**AIM OF THE EXERCISE:**
Images are to be omitted, and the rest of the records reproduced exactly.

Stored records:

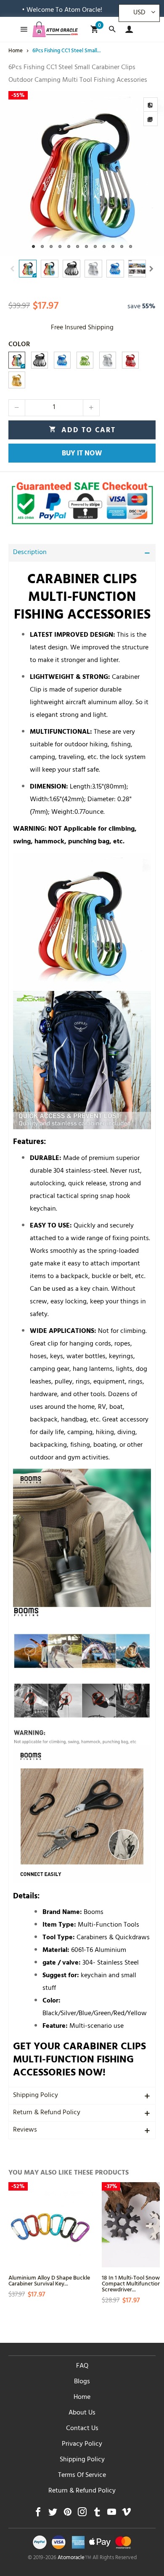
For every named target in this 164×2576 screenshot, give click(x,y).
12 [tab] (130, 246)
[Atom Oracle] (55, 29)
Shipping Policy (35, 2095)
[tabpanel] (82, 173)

**TASK RESULT:**
For every named target in this 164×2576 screenshot, give click(x,y).
12 [tab] (130, 246)
[Atom Oracle] (55, 29)
Shipping Policy (35, 2095)
[tabpanel] (82, 173)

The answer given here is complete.